The main benefit of parliament is basically cancelled out by diets, losing the nobility estate not only loses you the +1 mil power (which is mil tech, mil ideas, and most importantly manpower development), it loses you the privilege that gives you up to 100% more manpower in exchange for a tiny amount of tax (nerfed to 25% manpower next patch, still will be a must have for multiplayer).
the reduced absolutism almost isn't even that bad compared to the rest of it's problems, but it still forces you into jumping through hoops to do court and country just to get even with other monarchies.
seriously don't take it if you have any other option.
The only really goid part about parliament is permanent 10% devcost
The most notable of these are:
- +1 missionary, +1% missionary strength is very useful for a one-faith
- -15% diplomatic annexation cost. This can be extremely powerful if it brings you to 0% diplo annexation cost(the cap is 0.1 dip points per stated dev) or close to it. I did a campaign in which I was able to integrate a 1.3k dev Ming in less than a year
- −15% Culture conversion cost for a one-culture
- +1 Colonists, +20 Global settler increase
Parliamentarism doesn't reduce absolutism. Only the english monarchy does that.Losing the Call Diet and nobility estate really is a costly change. The way parliaments work is from before the estates were reworked, so changes may come.
So far, I advise against it.
in my opinion the 1MP per month is a bigger deal early on. a century into the game i usually don't struggle to keep up with mil tech at all even if i somehow get stuck with a ruler with low mil mana.
losing the call diet option is kinda unfortunate, but as the country expands, some of the rewards from the diets become a bit lackluster anyway. not getting +1 free dev from building a manufactory somewhere isn't going to make or break a 1000 dev country.
I know about the -45% from influence/admin ideas, where is the rest coming from? Also, losing the two diplo slots from the nobility hurts the vassal feed/integrate playstyle almost as much as the chance for the cheaper integrations helps IMO.
Some nations have -15% in their NIs (but none of those that have permanent Dip Annex Cost from Missions).
A Custom Nation can have up to -20%.
I think there is an events which gives -Dip Annex Cost but I may be wrong. (With a quick search I only found an Influence Ideas event which gives "negative" +Dip Annex Cost)

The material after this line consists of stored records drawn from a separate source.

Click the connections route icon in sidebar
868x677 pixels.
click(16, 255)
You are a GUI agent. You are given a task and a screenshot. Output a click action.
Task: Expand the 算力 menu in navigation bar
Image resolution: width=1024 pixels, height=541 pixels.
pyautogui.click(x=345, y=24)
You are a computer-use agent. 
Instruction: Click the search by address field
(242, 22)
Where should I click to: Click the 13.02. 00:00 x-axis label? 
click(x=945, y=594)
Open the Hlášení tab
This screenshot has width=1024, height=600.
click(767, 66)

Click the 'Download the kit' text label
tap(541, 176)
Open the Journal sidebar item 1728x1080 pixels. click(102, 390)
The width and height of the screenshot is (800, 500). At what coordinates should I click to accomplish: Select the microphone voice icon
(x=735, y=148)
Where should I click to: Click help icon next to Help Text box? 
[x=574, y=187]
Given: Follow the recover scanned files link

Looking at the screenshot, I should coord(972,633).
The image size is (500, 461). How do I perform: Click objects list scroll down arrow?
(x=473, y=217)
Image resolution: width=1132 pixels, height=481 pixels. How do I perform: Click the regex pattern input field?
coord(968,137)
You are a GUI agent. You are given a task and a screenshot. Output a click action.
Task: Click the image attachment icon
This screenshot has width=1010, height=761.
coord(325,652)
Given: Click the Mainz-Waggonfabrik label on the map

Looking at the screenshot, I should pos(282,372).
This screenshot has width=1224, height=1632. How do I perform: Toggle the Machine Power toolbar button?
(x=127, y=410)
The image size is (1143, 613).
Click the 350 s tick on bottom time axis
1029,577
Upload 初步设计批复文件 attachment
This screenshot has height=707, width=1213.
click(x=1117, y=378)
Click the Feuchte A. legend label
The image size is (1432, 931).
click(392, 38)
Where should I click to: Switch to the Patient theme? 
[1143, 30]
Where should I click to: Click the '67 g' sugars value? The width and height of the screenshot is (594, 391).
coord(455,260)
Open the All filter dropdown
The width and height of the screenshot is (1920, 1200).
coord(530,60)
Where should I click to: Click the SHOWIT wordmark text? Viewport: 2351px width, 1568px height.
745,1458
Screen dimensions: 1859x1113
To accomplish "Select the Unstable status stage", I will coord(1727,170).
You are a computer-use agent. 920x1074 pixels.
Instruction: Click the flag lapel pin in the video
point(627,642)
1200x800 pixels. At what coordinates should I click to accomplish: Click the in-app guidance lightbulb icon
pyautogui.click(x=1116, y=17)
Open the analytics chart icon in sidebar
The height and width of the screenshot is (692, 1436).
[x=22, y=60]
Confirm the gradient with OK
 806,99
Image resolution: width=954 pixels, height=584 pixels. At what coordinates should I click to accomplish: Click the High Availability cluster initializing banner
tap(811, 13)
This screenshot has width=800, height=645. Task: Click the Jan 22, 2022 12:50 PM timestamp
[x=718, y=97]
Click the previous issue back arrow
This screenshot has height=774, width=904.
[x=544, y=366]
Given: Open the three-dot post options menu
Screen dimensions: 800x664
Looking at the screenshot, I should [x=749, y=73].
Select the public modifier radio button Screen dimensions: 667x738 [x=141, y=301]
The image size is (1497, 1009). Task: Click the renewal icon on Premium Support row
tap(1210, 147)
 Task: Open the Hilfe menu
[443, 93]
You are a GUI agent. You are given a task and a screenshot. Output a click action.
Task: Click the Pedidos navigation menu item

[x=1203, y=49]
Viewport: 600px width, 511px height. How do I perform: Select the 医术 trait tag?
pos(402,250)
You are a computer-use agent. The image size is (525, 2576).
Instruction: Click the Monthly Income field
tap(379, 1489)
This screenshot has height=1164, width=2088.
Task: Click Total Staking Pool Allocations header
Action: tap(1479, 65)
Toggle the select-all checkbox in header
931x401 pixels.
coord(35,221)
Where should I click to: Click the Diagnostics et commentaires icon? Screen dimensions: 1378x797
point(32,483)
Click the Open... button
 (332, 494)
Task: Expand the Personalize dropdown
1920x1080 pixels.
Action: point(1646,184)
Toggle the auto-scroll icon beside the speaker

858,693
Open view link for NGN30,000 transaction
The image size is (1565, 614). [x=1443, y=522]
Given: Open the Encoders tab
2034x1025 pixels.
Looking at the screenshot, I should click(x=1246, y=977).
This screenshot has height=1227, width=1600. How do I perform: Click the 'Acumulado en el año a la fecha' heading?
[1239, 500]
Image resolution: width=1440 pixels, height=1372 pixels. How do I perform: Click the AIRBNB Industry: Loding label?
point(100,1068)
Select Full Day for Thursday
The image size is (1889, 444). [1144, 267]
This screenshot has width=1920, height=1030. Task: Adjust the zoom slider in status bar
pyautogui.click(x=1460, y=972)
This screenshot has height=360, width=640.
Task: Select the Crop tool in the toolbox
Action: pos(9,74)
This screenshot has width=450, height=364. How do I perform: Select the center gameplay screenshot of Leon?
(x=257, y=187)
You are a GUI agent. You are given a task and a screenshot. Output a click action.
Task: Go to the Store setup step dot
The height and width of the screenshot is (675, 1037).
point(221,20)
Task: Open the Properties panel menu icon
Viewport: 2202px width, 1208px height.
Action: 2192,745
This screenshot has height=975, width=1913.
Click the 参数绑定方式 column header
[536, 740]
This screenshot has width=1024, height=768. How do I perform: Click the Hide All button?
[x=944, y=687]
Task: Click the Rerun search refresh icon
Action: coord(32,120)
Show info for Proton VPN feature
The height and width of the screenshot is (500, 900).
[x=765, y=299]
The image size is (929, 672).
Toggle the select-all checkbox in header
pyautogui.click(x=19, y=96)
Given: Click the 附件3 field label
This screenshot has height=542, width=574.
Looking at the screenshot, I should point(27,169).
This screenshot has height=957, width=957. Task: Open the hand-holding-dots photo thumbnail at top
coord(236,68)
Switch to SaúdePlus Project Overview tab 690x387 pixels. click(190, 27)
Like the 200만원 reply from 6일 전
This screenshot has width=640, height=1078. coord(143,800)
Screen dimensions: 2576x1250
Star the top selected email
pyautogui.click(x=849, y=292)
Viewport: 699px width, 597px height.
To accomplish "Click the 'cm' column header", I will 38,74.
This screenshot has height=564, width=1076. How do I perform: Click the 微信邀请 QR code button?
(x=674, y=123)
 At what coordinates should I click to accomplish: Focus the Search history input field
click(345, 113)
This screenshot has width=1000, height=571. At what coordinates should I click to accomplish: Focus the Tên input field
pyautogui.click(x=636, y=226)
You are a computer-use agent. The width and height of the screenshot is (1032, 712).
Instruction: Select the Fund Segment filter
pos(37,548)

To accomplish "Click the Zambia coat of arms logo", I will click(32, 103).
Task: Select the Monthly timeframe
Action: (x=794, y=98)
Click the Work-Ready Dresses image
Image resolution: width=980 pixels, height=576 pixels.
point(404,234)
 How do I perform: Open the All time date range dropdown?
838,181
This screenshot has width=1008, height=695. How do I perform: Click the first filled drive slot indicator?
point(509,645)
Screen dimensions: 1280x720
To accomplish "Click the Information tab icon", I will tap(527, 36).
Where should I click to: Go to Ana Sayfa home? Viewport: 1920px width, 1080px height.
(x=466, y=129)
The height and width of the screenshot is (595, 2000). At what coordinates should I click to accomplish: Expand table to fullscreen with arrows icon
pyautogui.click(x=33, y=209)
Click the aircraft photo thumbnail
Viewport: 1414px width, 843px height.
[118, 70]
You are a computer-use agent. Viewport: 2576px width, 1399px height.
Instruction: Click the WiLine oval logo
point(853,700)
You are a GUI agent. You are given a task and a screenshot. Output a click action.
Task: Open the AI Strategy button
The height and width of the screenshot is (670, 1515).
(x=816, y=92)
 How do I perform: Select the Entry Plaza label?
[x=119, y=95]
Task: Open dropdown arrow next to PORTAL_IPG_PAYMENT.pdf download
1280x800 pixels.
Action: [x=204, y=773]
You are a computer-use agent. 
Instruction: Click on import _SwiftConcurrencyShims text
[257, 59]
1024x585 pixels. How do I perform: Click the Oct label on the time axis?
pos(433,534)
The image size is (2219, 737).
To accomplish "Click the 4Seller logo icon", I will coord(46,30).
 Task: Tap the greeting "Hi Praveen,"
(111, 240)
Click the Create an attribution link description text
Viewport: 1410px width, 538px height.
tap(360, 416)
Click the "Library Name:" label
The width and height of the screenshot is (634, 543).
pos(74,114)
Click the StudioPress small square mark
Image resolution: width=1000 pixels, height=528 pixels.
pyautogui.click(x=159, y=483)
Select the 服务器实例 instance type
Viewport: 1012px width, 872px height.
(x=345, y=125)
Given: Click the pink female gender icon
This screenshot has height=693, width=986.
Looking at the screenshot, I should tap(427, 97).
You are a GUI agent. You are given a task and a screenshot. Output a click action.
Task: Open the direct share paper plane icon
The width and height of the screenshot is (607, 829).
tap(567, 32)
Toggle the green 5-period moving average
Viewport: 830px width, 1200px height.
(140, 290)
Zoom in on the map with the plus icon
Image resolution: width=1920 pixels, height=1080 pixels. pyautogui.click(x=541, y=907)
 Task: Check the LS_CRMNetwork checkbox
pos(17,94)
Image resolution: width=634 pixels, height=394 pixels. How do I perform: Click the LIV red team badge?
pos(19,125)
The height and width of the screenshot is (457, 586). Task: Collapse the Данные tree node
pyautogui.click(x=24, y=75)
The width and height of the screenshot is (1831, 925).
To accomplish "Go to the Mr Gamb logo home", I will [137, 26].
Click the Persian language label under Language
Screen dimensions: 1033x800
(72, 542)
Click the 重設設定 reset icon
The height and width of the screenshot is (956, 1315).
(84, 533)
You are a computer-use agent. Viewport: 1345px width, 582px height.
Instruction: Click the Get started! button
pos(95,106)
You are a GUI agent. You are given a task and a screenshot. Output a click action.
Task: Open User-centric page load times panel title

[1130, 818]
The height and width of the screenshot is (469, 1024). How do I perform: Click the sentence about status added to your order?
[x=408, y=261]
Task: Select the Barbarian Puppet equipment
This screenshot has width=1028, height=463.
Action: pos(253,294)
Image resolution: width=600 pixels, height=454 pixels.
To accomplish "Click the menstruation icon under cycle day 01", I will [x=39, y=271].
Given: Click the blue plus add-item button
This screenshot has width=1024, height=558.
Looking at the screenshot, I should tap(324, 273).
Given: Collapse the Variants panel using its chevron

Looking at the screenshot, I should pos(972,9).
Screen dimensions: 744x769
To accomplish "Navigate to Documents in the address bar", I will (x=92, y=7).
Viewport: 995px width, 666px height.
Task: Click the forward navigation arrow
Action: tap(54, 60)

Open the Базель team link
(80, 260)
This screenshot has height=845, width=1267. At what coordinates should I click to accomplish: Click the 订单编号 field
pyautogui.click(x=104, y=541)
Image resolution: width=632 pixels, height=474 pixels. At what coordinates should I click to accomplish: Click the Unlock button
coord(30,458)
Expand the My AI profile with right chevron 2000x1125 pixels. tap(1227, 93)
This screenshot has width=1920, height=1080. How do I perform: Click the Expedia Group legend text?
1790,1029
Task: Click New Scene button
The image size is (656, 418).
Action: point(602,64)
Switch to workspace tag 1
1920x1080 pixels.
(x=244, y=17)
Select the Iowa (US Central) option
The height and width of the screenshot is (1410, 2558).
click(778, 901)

So Admin/Influence + NIs + Mission reward + Parliament could be at -90%.
Edit: Found it: The Loyal Subjects event gives -15% for 5 years.
In proper mp games the primary directive of your country building is the generation of mil points so you can use your stacked devcost reduction to dev as cheap as possible. And you dev throughout the entire campaign, especially around the time monarchies unlock their tier 5
noone mentioned anything about MP. lmao ololo rofl
I think in this rather extreme playthrough the extra diplomatic annexation cost was better than the nobility privilege, because it saved time and reduced the micromanagement of when to start integrating. The dip points didn't matter in the end, because the Imperial Austrian Monarchy[eu4.paradoxwikis.com] gives +2 Monarch diplomatic skill.